Bei der Hüffermann Transportsysteme GmbH in Neustadt (Dosse) wurde am Dienstag gearbeitet. Es fehlten allerdings 30 Mitarbeiter, die zu Hause blieben.
Im Land Brandenburg sind bis Dienstagabend elf Corona-Infektionen bekannt geworden. Es handelt sich um drei Fälle aus Elbe-Elster, jeweils zwei aus Spree-Neiße und aus dem Havelland sowie je einen aus Teltow-Fläming, Oberspreewald-Lausitz, Oberhavel und Frankfurt (Oder).

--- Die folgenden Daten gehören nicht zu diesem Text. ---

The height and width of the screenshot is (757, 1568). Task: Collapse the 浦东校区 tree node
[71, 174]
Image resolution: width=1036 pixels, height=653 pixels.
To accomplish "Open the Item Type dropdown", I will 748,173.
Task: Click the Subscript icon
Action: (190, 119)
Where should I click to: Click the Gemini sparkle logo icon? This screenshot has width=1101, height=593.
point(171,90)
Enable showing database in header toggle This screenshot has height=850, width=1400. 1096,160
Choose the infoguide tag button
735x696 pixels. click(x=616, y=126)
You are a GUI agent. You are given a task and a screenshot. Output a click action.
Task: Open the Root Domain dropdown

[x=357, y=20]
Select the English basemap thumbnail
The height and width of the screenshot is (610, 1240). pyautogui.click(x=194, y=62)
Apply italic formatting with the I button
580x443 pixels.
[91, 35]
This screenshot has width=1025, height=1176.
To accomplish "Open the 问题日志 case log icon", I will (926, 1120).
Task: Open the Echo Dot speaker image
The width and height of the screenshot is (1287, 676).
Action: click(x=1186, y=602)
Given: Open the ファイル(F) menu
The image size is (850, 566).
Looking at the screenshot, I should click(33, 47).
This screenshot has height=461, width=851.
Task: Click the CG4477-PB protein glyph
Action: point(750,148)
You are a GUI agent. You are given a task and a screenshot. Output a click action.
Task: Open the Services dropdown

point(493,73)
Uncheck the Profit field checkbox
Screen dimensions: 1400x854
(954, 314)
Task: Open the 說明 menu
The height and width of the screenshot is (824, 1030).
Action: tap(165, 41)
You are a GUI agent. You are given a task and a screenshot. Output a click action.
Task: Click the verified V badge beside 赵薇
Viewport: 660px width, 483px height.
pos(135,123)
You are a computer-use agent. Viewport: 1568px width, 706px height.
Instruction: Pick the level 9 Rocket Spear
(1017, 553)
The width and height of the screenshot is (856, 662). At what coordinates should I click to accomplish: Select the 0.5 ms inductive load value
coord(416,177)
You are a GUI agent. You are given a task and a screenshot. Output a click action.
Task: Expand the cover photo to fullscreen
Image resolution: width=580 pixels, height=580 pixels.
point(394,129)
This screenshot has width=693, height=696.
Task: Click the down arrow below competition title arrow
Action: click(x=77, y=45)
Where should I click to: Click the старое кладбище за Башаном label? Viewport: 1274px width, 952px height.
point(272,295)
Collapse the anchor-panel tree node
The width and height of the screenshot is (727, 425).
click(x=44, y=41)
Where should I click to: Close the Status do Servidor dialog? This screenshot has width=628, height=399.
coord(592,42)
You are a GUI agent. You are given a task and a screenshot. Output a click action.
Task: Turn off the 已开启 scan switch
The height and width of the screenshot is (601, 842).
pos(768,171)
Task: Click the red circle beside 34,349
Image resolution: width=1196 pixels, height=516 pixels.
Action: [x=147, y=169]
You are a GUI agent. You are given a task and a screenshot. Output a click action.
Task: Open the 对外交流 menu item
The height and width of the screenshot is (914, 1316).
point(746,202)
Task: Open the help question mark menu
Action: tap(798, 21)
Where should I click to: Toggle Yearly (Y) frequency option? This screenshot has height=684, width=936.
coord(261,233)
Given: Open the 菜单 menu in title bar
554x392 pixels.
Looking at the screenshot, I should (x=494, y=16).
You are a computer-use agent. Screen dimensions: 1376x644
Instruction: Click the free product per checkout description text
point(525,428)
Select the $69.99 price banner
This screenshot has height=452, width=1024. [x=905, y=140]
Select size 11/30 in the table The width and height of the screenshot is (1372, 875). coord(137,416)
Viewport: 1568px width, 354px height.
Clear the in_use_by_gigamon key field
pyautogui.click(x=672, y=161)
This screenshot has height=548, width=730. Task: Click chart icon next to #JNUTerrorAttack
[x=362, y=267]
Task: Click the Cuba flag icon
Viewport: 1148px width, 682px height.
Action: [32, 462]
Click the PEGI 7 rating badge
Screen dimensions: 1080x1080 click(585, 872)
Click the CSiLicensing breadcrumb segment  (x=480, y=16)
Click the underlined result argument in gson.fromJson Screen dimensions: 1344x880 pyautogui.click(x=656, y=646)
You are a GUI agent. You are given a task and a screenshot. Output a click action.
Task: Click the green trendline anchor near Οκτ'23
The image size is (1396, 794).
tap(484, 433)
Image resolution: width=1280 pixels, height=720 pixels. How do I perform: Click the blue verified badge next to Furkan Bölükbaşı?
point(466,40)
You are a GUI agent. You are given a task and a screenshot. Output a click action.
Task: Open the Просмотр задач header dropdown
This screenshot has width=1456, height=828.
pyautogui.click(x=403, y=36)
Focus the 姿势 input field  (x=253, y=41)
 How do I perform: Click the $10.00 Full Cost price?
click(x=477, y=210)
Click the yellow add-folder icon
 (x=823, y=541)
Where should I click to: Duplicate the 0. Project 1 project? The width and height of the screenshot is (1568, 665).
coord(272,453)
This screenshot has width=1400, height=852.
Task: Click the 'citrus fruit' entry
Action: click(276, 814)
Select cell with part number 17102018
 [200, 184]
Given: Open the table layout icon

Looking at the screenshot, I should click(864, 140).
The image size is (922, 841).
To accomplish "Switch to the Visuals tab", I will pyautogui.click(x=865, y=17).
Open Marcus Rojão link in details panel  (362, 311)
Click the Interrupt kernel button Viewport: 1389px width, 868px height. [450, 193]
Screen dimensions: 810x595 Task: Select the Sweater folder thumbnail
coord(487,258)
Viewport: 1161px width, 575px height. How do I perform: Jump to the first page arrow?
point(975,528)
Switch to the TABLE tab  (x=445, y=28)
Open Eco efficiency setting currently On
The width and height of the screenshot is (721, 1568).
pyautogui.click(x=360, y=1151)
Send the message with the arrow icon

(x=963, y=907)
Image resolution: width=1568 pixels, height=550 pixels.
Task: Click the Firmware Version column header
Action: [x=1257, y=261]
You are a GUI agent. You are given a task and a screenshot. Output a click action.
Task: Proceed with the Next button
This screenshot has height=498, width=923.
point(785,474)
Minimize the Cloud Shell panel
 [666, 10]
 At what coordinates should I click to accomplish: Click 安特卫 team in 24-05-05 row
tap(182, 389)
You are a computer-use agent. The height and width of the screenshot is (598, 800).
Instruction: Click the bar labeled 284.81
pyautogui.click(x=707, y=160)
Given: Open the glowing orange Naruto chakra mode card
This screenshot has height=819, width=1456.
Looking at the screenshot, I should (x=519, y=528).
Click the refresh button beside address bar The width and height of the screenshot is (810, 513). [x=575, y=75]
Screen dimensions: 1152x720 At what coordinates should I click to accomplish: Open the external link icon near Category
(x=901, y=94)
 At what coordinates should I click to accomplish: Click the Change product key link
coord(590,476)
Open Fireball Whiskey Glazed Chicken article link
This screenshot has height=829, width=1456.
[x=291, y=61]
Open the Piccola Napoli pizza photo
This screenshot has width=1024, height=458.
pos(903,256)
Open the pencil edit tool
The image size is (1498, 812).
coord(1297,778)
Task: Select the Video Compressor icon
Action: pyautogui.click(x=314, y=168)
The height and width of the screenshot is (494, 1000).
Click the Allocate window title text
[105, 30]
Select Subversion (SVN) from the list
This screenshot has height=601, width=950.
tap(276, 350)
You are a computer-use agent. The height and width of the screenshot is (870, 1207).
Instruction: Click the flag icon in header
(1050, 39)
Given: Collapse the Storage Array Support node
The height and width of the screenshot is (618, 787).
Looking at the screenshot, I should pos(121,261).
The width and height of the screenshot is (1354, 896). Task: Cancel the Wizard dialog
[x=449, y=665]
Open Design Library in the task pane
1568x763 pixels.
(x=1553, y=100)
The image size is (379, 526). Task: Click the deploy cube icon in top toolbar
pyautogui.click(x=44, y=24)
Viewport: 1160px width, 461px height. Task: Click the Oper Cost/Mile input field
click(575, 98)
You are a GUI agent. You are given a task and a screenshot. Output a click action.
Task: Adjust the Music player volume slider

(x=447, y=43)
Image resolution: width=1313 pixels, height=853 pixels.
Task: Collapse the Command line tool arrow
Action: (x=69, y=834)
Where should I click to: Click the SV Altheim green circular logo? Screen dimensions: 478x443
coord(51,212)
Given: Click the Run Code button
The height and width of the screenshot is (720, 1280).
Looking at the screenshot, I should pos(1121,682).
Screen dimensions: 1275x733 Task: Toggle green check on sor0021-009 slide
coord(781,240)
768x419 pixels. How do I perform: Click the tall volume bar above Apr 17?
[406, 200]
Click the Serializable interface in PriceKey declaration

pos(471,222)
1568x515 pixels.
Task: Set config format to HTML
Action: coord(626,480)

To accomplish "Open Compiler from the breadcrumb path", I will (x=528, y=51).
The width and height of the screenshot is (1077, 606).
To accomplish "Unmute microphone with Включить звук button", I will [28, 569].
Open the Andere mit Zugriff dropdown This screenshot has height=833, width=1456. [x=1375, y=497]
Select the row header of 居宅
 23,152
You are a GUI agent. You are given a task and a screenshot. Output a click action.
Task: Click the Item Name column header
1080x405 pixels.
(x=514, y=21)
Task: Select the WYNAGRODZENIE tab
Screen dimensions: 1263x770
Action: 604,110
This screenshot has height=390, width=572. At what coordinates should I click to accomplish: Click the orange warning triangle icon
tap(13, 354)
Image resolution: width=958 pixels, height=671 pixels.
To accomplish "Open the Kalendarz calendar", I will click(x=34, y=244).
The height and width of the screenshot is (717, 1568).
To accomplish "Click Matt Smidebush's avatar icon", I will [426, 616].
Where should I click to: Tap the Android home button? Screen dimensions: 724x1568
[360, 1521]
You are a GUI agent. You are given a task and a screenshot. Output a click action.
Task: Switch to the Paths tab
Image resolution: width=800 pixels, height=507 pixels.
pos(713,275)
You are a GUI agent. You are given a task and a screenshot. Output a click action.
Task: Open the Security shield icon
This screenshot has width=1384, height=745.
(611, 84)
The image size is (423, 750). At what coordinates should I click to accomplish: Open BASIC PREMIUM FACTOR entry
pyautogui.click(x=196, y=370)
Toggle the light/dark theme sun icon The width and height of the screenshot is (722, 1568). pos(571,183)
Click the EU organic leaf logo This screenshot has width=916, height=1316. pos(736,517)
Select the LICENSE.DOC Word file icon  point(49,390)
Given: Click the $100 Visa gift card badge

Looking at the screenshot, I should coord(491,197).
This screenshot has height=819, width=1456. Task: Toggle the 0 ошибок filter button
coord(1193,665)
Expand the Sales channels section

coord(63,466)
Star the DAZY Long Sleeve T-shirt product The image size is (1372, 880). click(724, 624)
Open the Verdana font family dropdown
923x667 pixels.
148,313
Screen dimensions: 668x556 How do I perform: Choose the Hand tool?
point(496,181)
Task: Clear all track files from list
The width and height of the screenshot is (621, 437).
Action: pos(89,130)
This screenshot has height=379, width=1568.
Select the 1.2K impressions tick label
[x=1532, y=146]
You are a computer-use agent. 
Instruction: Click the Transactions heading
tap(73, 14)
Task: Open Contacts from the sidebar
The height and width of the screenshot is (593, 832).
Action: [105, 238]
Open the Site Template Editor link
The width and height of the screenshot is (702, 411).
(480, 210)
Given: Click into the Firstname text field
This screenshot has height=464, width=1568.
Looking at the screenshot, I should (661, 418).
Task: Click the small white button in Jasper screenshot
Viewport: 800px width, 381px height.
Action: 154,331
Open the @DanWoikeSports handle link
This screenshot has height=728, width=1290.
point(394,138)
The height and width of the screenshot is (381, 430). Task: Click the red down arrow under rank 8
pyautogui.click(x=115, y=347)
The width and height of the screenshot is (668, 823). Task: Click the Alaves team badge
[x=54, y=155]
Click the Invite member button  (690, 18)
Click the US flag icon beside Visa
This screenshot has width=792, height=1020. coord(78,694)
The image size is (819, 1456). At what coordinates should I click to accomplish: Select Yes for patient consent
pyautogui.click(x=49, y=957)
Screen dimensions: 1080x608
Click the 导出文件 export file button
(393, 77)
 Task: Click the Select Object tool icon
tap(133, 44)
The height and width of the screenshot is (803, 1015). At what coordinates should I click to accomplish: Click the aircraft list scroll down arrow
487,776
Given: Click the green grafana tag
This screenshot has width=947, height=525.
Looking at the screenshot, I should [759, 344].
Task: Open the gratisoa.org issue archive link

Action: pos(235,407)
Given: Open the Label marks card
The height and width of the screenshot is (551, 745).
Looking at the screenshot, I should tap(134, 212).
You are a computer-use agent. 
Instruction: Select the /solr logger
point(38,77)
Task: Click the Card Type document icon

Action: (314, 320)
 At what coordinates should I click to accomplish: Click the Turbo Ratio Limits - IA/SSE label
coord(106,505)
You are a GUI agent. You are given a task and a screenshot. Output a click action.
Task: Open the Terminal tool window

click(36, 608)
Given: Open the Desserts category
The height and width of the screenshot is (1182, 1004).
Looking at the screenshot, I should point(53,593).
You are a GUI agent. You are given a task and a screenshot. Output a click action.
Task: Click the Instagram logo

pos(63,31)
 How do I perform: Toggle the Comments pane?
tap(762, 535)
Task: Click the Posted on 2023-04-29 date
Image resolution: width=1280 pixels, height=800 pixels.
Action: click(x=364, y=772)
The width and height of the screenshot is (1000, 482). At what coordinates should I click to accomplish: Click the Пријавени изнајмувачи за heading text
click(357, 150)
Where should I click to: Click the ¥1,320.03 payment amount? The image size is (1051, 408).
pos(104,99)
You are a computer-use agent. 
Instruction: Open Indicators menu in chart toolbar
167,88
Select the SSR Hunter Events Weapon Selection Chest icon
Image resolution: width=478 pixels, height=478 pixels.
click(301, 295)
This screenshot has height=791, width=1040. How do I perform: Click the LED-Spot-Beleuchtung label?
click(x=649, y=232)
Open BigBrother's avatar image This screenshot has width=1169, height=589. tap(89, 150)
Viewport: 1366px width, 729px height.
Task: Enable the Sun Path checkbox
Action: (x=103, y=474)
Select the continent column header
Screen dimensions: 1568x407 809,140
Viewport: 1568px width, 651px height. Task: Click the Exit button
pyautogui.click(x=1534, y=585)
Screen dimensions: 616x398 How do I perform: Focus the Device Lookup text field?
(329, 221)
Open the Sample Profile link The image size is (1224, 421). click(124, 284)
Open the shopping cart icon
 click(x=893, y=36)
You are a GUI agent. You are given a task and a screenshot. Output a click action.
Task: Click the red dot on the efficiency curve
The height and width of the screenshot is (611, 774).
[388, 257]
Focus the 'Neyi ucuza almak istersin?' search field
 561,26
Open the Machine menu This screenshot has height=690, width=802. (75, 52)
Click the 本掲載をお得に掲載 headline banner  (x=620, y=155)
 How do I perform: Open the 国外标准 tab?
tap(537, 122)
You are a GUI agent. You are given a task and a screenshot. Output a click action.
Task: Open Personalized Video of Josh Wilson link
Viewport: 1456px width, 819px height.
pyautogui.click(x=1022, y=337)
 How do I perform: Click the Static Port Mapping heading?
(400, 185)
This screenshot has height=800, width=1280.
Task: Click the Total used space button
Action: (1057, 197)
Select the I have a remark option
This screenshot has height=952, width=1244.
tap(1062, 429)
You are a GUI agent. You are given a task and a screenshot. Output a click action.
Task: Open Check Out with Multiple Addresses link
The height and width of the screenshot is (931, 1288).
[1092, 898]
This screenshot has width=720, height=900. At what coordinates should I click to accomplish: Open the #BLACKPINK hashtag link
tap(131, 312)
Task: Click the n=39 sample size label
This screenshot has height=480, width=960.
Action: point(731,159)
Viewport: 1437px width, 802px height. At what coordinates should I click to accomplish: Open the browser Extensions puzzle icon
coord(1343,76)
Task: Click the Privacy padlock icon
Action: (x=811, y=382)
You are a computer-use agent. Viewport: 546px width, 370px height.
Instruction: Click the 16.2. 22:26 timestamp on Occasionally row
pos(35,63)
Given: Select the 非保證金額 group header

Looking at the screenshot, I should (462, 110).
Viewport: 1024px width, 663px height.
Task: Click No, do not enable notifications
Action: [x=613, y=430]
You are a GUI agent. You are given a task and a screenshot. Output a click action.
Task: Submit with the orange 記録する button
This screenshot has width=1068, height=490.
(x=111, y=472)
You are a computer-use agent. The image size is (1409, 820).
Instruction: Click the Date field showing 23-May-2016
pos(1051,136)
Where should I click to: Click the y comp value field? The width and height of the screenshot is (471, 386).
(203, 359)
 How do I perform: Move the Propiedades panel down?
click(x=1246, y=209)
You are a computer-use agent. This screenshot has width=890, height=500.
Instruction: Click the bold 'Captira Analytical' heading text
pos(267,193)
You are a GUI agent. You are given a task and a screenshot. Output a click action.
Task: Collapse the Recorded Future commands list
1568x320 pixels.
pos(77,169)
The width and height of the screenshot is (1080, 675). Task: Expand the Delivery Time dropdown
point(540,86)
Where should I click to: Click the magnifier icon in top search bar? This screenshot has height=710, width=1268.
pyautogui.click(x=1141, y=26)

Aufgrund der Corona-Krise rechnet die Landtagsfraktion der Linkspartei mit Mehrausgaben von rund 50 Millionen Euro allein für das Land Brandenburg. Es können mehr oder weniger sein, sagte Fraktionschef Sebastian Walter am Dienstag. »Wir stehen erst am Beginn.« Er forderte die rot-schwarz-grüne Regierung auf, genügend Mittel für den absehbar entstehenden Schaden vor allem bei kleinen und mittleren Unternehmen sowie Selbstständigen bereitzustellen. Lohnfortzahlungen aufgrund von seuchenbedingten Ausfällen seien sechs Wochen lang Sache des Staates. Sportvereine oder Kultureinrichtungen, die Einnahmeausfälle haben, müssten entschädigt werden. Man frage sich, so Walter, wie es sein könne, dass Krankenhäuser Mangel an Desinfektionsmitteln leiden, während diese bei der Handelskette Aldi im Sonderangebot verkauft werden. Es gelte, Panik beziehungsweise ein Chaos zu verhindern, sagte Walter. Als äußerst problematisch empfindet er, dass die Tafeln, die Bedürftige mit Lebensmitteln versorgen, über Nachschubprobleme klagen.
Von den Tafeln werden gegenwärtig weniger Lebensmittel eingesammelt als sonst, hatte Vorstandsmitglied Sabine Werth erklärt. Das hätten die Tafeln in Potsdam und Schwedt bestätigt, auch von Berlin sei dies bekannt. »Es fehlen Obst und Gemüse, da auch hier Hamsterkäufe getätigt werden«, sagte Werth der dpa.